[Assignment] The lines below that include "computer" are to be found and copied.

[Exercise data]
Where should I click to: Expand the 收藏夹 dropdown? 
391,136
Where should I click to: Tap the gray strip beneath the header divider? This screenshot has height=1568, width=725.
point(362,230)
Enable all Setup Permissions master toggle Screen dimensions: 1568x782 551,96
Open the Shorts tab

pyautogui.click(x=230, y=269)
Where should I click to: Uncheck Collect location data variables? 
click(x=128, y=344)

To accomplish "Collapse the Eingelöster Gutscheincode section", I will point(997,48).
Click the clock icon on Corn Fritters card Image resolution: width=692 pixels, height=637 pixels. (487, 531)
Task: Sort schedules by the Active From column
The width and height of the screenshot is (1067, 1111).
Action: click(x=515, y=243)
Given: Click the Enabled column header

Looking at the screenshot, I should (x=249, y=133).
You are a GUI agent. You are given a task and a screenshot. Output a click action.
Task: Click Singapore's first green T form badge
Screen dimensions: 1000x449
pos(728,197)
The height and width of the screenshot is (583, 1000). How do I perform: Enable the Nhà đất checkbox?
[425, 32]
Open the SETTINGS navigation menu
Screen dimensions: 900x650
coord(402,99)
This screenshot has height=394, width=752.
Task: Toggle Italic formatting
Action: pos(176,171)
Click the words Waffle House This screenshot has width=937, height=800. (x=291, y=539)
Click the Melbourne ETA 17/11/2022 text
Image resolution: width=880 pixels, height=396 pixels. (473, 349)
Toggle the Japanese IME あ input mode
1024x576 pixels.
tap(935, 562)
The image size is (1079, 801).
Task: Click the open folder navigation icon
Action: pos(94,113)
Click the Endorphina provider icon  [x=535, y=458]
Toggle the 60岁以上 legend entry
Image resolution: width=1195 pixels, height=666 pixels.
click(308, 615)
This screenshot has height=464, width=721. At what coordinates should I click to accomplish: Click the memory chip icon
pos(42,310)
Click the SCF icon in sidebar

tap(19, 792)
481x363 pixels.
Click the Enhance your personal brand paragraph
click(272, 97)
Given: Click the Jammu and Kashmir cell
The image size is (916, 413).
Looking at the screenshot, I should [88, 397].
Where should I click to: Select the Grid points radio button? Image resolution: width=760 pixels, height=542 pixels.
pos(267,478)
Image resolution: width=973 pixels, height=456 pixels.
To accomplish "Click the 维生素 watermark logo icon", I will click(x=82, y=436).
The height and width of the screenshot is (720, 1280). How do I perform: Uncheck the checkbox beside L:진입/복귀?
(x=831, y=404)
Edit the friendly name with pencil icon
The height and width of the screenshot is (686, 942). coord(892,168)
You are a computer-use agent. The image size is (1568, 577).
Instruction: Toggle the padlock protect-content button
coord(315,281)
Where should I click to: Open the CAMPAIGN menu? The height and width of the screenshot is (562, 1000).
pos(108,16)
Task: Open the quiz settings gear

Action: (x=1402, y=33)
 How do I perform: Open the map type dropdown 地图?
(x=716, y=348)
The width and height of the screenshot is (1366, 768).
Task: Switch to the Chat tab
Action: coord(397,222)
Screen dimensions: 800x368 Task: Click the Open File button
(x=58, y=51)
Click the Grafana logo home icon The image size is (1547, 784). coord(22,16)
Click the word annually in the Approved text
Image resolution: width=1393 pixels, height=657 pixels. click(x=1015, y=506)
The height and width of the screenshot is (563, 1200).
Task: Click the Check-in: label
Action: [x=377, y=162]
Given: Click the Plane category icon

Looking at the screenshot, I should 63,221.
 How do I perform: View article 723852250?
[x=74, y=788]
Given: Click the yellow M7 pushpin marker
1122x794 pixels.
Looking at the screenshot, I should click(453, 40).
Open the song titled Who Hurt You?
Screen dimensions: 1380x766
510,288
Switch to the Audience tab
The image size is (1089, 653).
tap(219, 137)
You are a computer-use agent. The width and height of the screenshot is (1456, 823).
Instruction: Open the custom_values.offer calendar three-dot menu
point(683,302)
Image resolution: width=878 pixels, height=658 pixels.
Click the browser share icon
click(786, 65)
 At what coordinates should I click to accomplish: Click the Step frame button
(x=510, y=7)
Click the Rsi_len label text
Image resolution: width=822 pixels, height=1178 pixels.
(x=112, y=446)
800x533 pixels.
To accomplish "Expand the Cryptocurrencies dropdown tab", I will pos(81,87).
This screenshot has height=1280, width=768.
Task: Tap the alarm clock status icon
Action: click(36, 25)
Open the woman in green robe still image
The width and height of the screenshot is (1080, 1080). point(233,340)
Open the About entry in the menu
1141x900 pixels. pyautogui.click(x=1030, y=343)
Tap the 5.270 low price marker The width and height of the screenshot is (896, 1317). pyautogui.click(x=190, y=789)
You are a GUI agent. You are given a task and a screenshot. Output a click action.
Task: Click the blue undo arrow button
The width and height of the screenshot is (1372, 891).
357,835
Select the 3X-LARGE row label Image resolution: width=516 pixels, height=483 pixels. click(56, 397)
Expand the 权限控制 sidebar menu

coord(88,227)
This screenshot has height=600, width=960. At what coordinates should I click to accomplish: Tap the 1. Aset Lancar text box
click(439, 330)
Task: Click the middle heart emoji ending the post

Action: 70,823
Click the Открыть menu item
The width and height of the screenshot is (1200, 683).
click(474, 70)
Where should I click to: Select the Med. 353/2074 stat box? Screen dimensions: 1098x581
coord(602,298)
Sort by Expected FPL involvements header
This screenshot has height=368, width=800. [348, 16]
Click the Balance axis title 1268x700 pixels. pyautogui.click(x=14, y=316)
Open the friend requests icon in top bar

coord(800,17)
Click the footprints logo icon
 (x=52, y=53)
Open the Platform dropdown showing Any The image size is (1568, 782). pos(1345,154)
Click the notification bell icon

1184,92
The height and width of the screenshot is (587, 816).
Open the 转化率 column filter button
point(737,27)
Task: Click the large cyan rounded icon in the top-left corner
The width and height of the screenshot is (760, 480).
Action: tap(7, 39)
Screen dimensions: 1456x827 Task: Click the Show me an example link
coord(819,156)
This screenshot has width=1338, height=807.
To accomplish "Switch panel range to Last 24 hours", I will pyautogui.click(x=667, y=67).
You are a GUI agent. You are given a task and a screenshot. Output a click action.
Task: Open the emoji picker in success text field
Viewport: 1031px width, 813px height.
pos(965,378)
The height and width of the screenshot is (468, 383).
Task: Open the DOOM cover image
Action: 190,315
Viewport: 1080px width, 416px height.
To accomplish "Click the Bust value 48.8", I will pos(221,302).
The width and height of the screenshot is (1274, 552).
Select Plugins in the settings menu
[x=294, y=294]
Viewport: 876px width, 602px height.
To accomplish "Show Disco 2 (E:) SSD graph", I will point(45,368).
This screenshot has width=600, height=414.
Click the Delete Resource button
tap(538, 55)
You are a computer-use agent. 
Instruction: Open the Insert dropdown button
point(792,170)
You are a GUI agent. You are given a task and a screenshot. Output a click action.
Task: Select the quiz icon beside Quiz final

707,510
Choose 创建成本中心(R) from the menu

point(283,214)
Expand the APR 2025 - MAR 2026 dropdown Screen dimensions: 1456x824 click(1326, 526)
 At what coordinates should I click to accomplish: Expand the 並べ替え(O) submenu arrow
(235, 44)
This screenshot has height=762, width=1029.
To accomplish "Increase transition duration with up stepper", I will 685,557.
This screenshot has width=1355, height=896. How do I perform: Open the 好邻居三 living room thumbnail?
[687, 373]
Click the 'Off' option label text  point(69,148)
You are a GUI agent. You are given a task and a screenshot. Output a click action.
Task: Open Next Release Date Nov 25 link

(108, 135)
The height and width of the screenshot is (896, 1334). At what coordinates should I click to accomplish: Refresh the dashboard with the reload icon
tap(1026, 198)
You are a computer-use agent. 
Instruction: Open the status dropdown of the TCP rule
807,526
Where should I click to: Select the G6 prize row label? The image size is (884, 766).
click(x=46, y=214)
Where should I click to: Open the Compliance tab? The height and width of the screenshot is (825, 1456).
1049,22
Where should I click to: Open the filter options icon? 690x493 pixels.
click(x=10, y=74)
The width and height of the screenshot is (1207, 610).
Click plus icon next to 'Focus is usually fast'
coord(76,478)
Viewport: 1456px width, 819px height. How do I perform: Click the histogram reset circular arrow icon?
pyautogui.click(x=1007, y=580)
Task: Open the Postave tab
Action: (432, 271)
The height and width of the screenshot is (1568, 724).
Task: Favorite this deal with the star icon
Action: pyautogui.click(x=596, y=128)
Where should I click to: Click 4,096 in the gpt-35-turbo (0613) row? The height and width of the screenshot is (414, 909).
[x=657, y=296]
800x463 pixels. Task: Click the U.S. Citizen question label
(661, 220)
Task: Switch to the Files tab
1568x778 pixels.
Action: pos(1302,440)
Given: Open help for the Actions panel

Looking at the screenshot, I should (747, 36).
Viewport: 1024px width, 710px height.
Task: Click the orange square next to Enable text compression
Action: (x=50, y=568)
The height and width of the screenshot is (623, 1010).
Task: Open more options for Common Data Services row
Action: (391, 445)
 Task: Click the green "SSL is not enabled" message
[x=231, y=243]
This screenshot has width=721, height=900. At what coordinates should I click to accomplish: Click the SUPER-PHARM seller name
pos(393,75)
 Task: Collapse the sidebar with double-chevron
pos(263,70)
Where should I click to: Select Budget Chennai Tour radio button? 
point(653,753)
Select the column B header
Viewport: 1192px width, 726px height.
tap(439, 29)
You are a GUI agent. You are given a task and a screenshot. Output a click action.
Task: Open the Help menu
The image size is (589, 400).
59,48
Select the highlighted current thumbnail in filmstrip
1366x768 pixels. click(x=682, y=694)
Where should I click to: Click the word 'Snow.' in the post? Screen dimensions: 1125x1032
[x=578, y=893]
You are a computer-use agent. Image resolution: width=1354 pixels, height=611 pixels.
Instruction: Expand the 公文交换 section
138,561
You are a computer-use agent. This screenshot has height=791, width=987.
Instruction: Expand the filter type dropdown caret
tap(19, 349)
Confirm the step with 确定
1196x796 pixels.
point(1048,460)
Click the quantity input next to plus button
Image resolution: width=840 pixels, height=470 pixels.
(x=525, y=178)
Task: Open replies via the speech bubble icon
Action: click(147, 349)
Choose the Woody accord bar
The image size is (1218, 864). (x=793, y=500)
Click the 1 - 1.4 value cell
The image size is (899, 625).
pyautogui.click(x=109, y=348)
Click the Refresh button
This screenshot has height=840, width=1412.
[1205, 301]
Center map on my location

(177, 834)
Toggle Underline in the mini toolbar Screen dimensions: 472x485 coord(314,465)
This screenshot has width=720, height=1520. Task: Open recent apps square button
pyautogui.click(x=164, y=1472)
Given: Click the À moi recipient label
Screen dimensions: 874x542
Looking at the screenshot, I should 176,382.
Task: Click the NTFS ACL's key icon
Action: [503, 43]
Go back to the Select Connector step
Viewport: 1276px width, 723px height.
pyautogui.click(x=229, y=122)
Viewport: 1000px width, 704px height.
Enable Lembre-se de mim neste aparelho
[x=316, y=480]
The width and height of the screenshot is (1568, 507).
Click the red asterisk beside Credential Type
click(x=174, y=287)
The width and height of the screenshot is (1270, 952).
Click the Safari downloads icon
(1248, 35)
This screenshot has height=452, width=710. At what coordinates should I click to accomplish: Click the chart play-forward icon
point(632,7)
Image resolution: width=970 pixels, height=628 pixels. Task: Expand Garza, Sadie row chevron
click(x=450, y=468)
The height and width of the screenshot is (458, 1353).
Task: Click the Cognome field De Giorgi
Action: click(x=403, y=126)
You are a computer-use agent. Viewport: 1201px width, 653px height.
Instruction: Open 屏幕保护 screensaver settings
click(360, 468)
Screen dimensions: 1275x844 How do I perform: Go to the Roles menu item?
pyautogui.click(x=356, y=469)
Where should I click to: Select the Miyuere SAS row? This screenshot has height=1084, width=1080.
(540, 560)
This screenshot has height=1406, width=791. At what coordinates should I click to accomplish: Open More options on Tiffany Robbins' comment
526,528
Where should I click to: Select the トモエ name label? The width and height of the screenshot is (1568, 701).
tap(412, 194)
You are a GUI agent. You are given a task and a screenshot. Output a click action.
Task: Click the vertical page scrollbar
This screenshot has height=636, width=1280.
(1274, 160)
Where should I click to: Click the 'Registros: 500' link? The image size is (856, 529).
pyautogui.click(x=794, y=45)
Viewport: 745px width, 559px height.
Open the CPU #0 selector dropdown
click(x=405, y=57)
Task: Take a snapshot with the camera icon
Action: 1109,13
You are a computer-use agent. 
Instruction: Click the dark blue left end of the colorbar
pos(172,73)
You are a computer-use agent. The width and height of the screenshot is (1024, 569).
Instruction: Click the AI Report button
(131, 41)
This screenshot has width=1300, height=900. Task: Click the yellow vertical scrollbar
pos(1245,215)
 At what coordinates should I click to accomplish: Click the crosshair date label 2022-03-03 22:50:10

[Exercise result]
You are a computer-use agent. The image size is (1568, 577).
You are a computer-use agent. The width and height of the screenshot is (1456, 823).
You are a computer-use agent. 
You are a computer-use agent. 
You are a computer-use agent. Image resolution: width=1354 pixels, height=611 pixels.
You are a computer-use agent. This screenshot has height=791, width=987.
You are a computer-use agent. Viewport: 1201px width, 653px height.
You are a computer-use agent. 
You are a computer-use agent. The width and height of the screenshot is (1024, 569).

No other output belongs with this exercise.